Start of Data excerpts
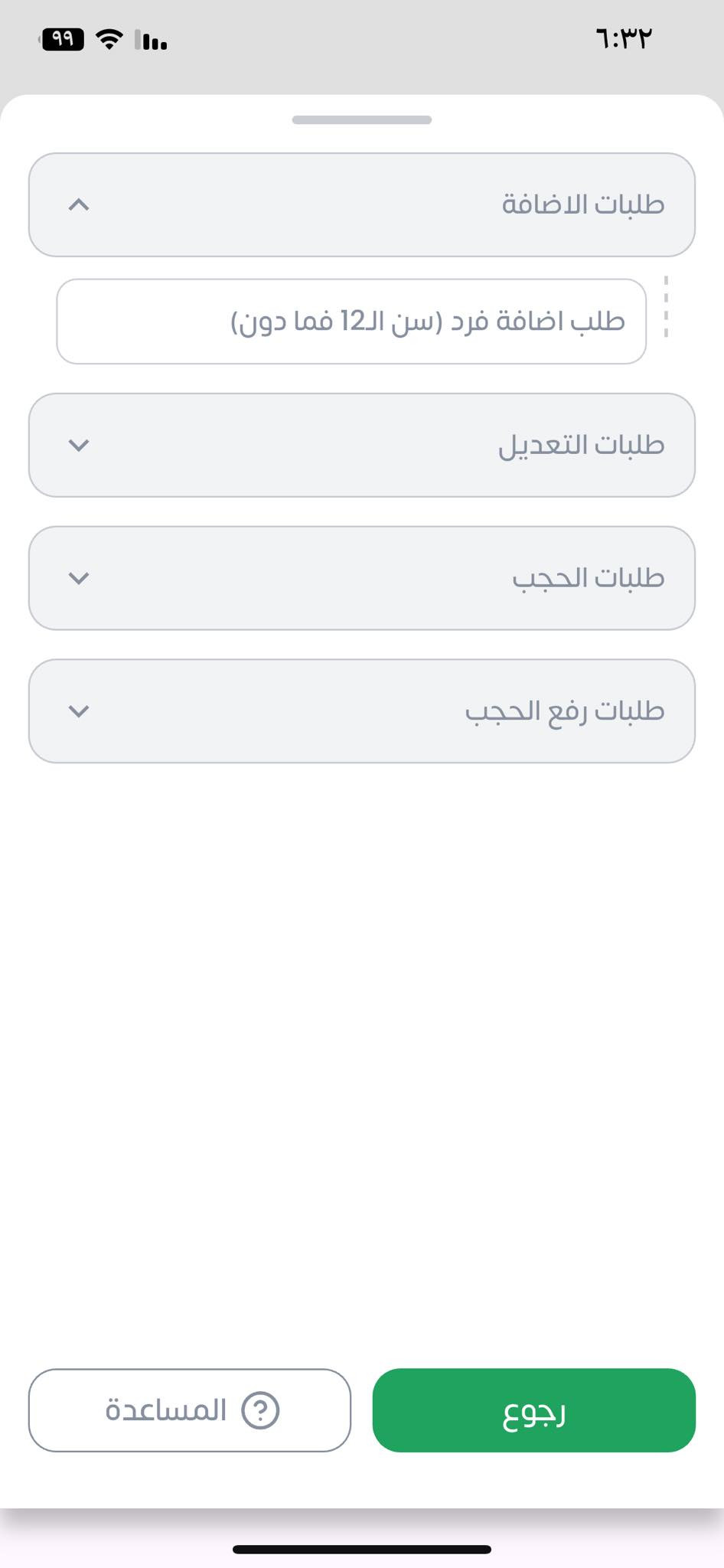Image resolution: width=724 pixels, height=1568 pixels.
Task: Collapse طلبات الاضافة using its up chevron
Action: pos(79,204)
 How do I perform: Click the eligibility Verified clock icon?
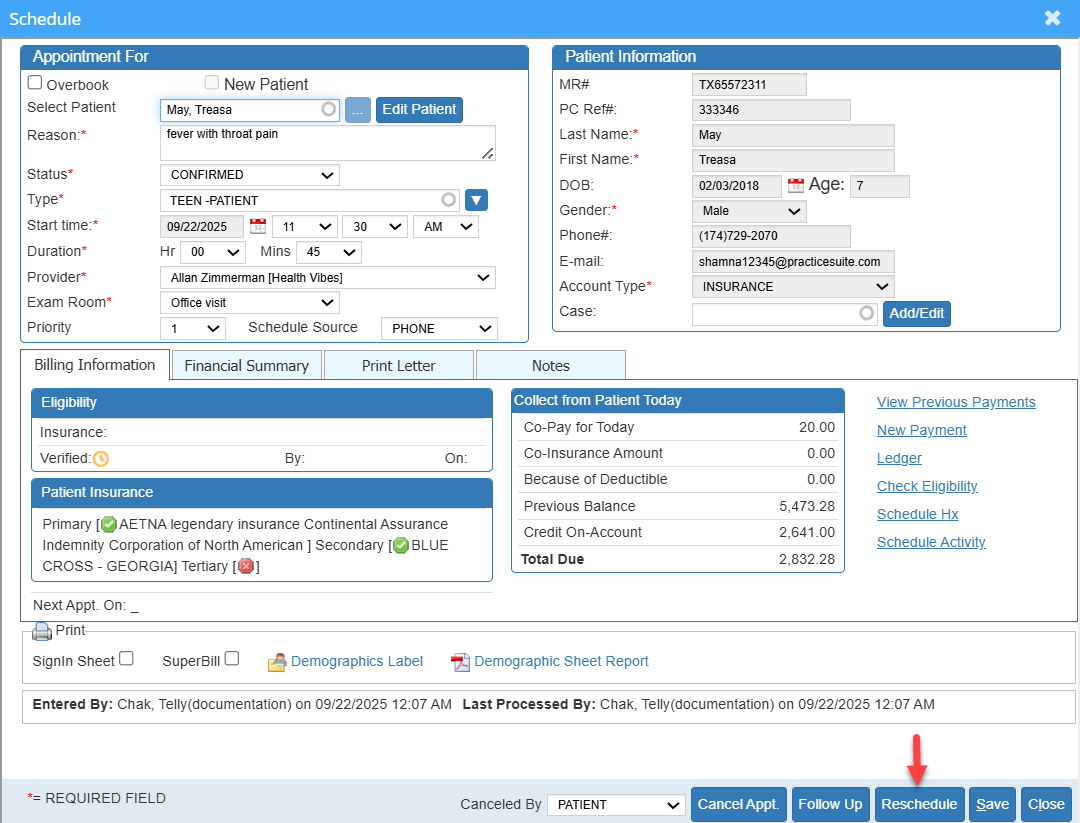pos(101,459)
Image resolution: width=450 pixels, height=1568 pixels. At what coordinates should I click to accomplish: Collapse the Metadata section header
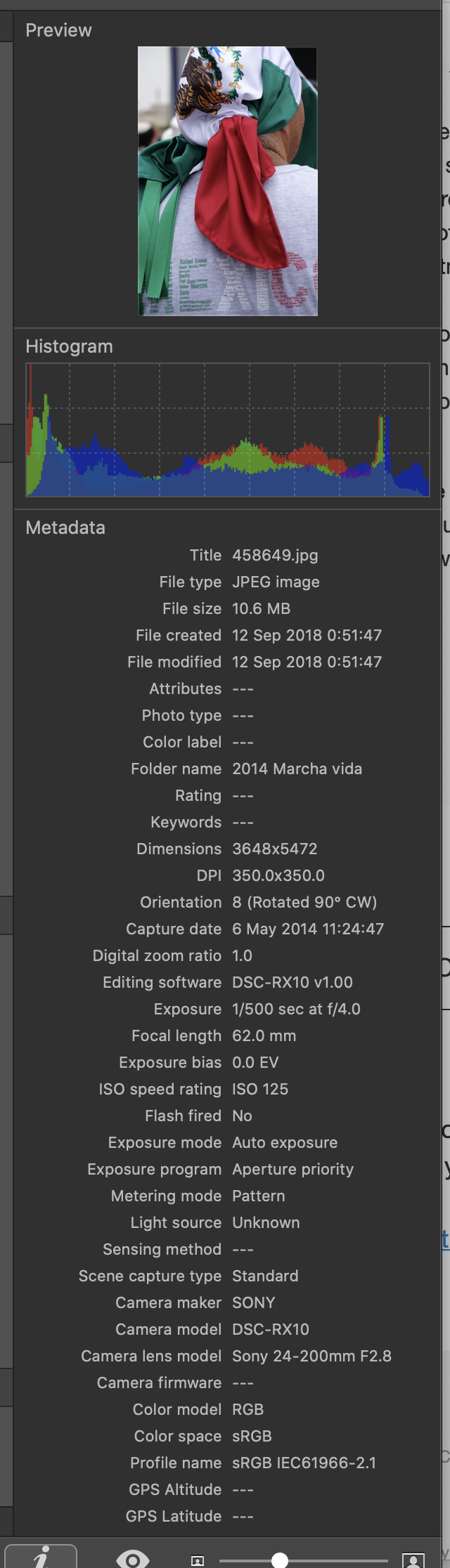point(65,528)
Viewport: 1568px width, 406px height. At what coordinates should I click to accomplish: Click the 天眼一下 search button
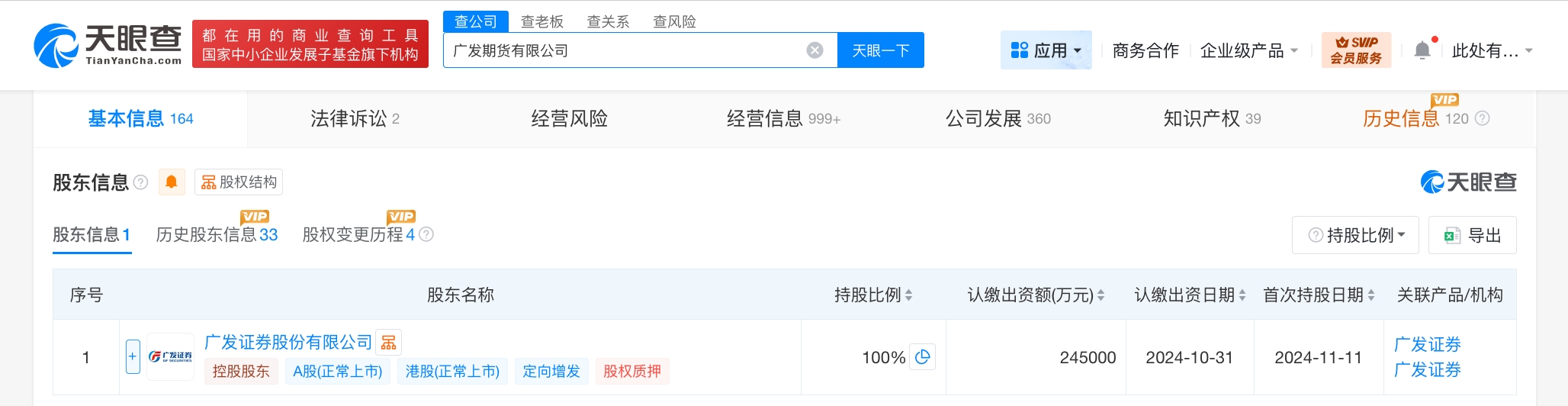coord(880,50)
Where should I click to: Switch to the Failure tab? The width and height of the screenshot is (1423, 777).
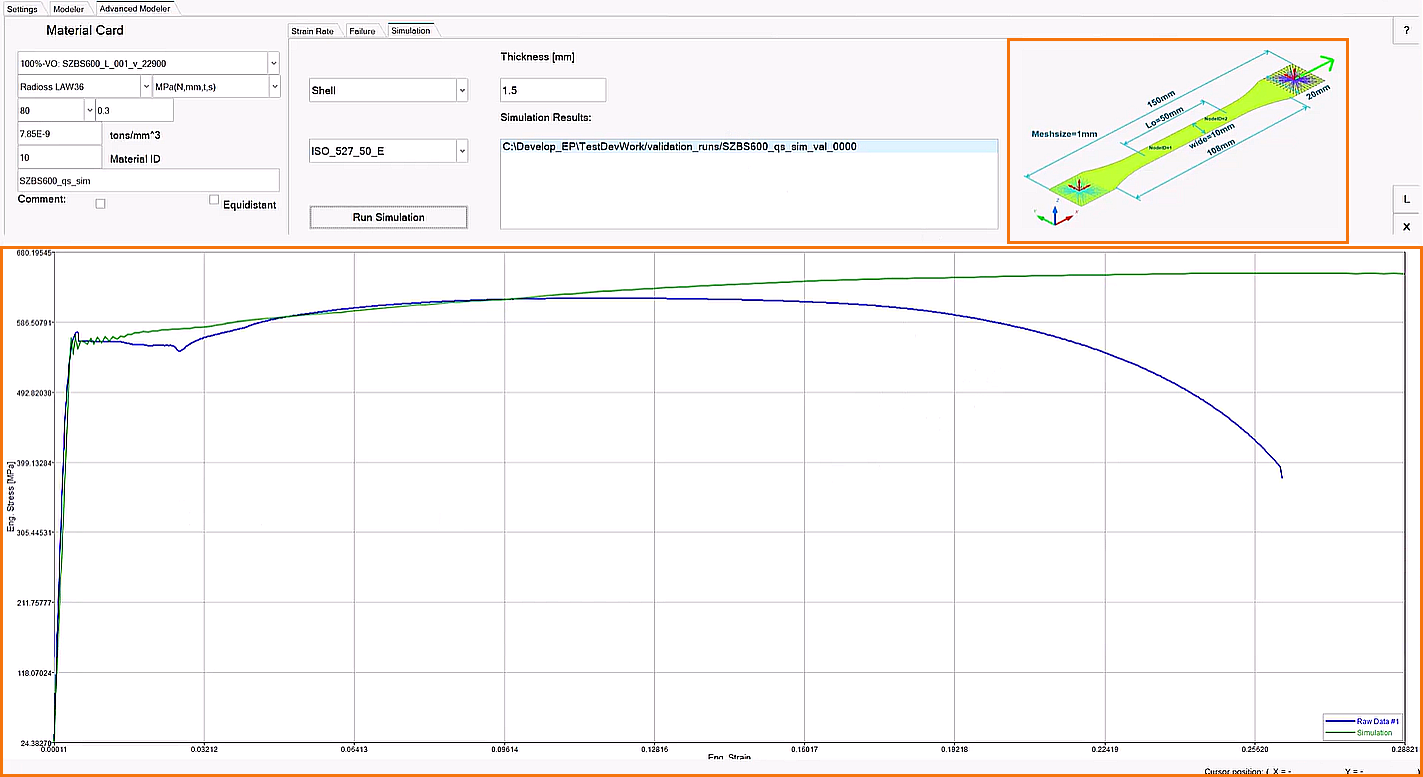364,30
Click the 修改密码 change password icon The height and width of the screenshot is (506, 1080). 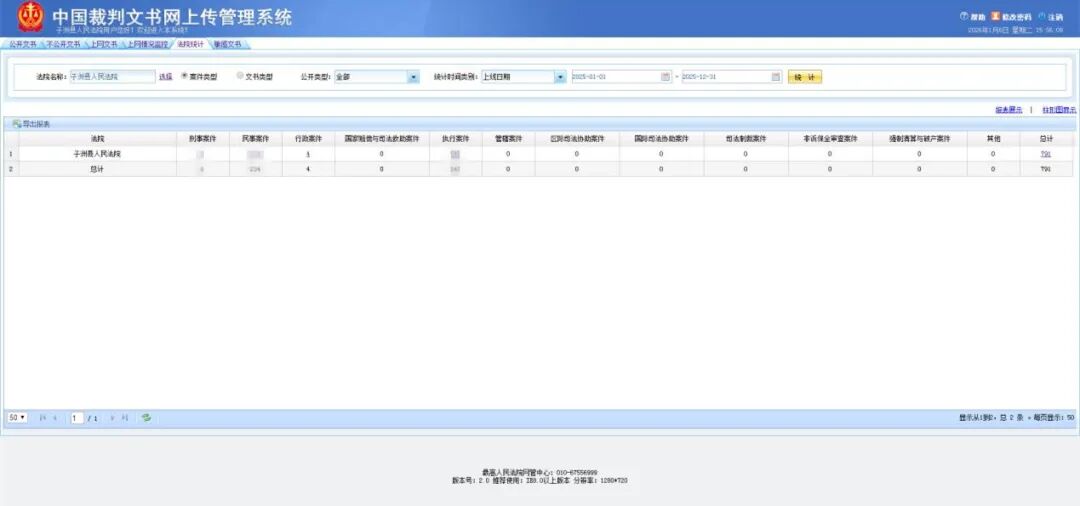click(995, 17)
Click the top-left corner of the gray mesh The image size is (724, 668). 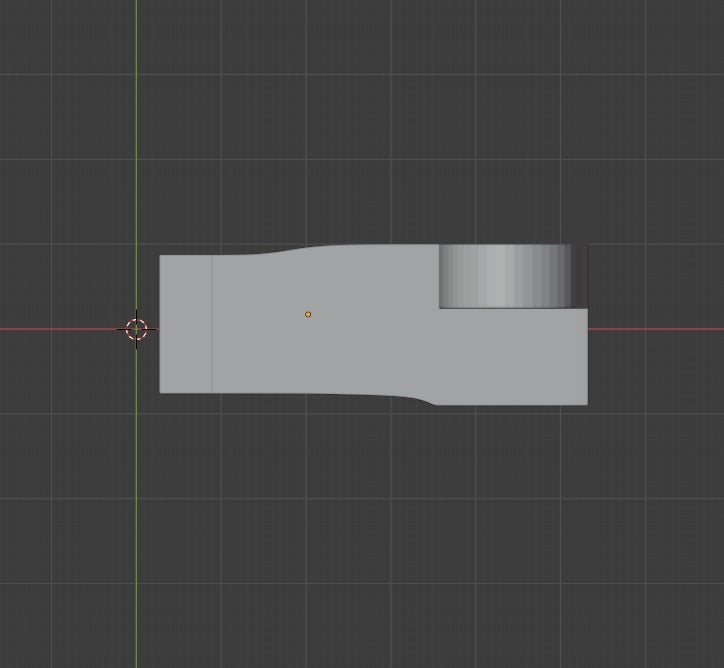point(162,257)
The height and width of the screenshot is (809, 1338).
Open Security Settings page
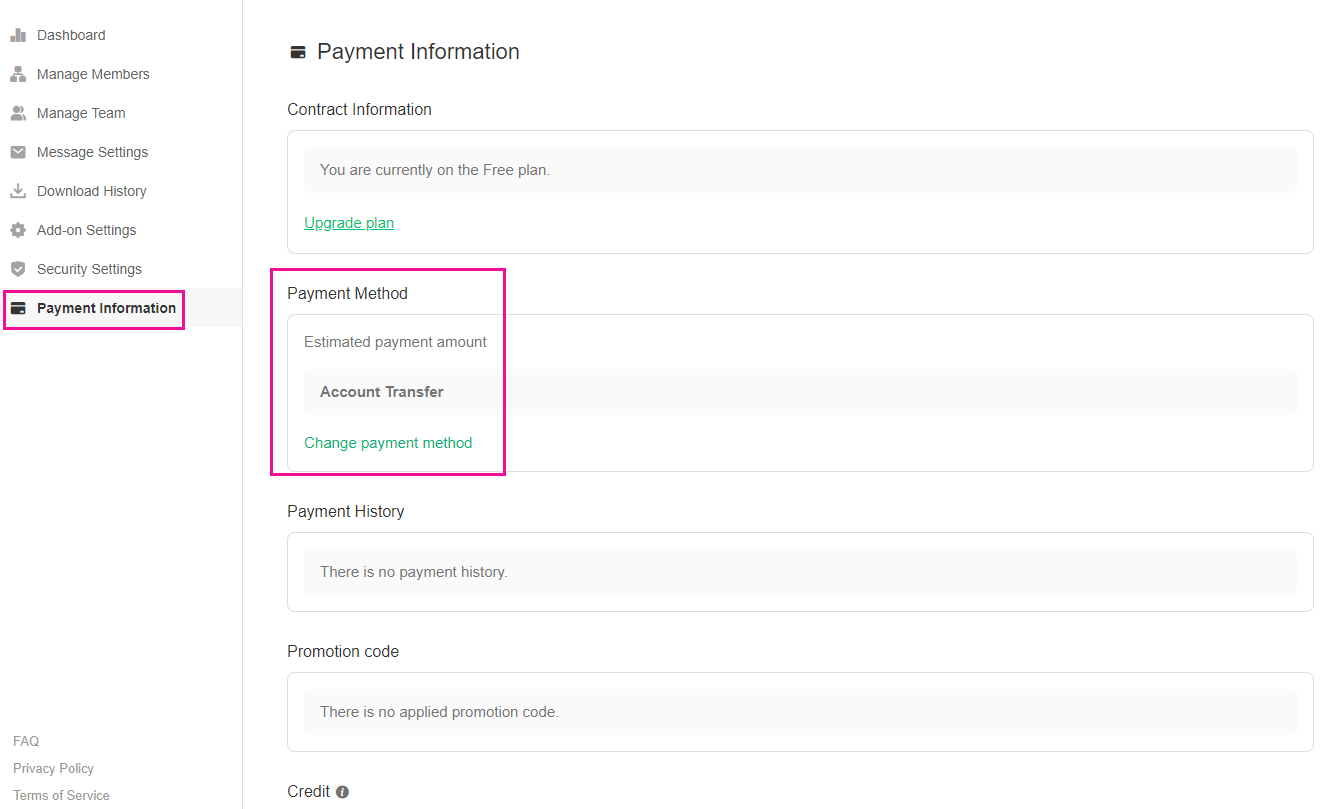click(89, 269)
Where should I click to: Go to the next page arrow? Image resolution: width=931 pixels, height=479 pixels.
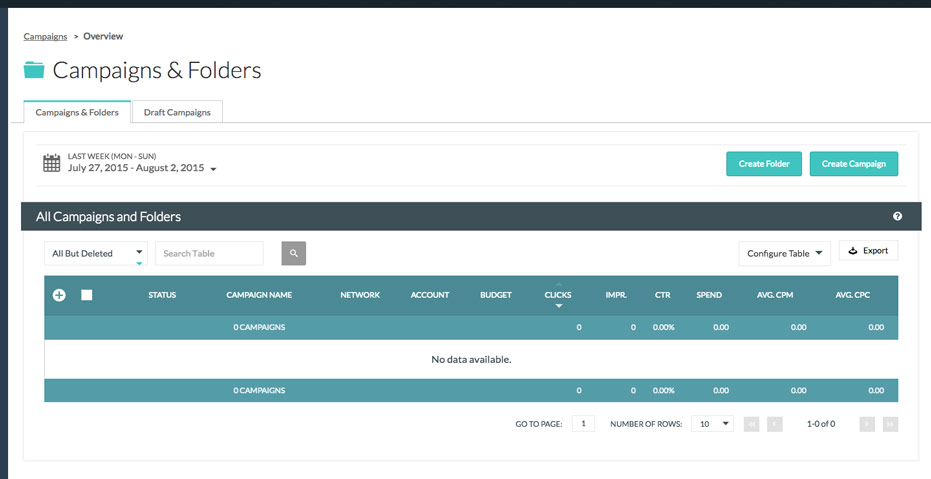867,424
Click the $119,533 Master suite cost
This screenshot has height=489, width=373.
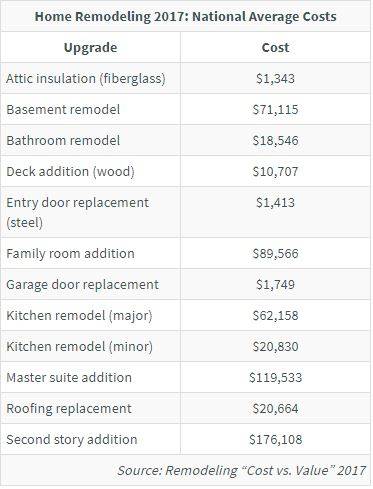click(x=275, y=378)
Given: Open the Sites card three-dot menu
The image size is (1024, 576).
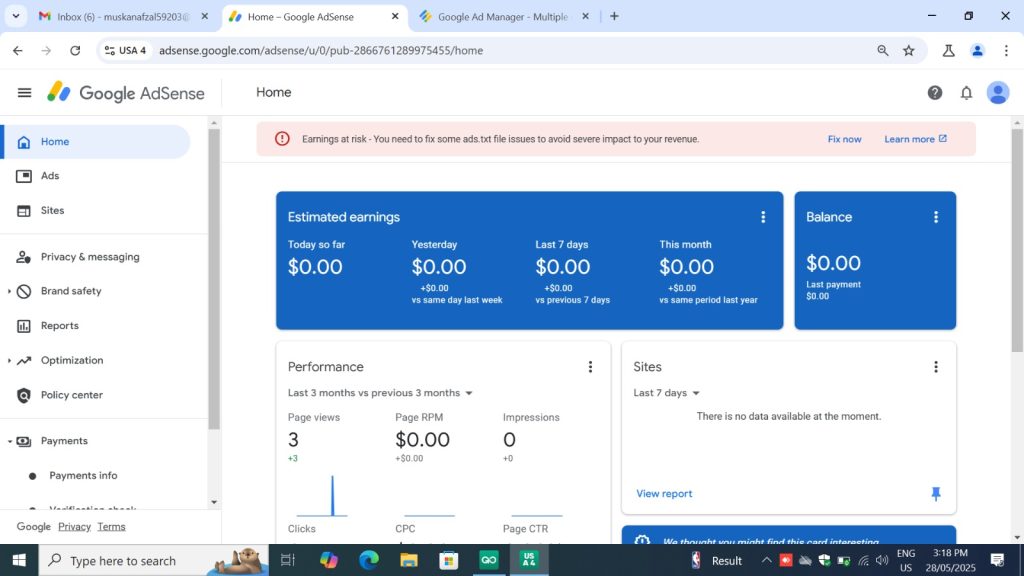Looking at the screenshot, I should pos(936,367).
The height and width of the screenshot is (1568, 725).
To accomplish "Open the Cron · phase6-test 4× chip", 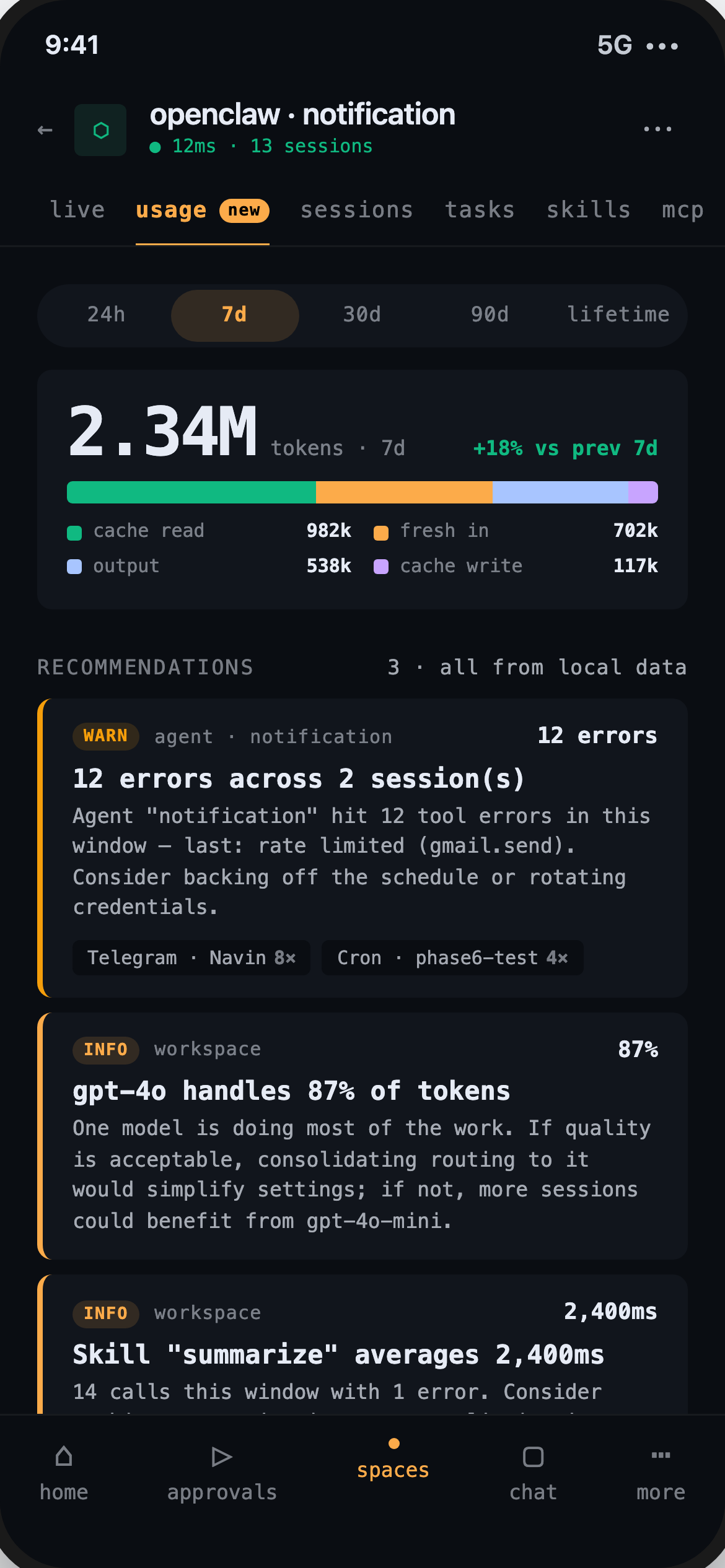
End of Data excerpts
== Exercise aim ==
Where pictures appear, omit them, and transcribe exactly, with nothing else, the lines from the line with "Given: Open the Sites card three-dot menu" through the final line of the records above, both ends included.

== Exercise answer ==
Given: Open the Sites card three-dot menu
The image size is (1024, 576).
Looking at the screenshot, I should pos(936,367).
The height and width of the screenshot is (1568, 725).
To accomplish "Open the Cron · phase6-test 4× chip", 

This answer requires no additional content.